* [DIRECTIONS]
Could you copy every record below exactly, leaving out the pictures?

Records drawn from a dataset:
--------------------------------

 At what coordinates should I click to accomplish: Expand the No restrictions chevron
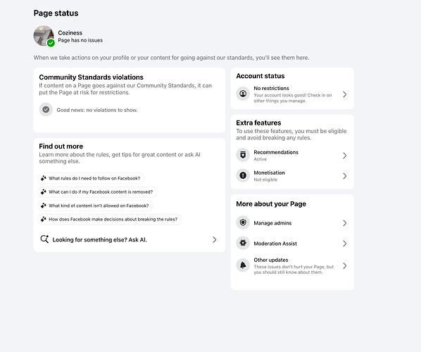(345, 94)
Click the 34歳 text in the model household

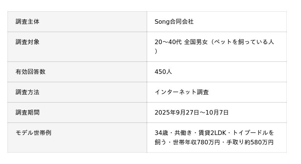[161, 133]
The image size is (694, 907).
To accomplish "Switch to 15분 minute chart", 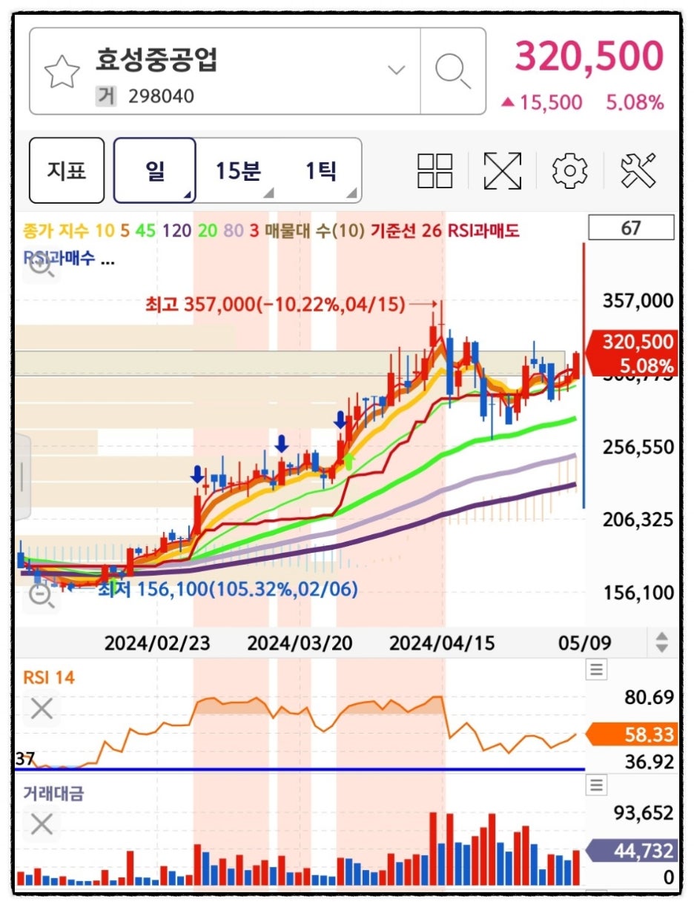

--------------------------------

* [FINISHED TASK]
 At what coordinates should I click to accomplish: Expand the No restrictions chevron
(345, 94)
Click the 34歳 text in the model household

[161, 133]
The image size is (694, 907).
To accomplish "Switch to 15분 minute chart", 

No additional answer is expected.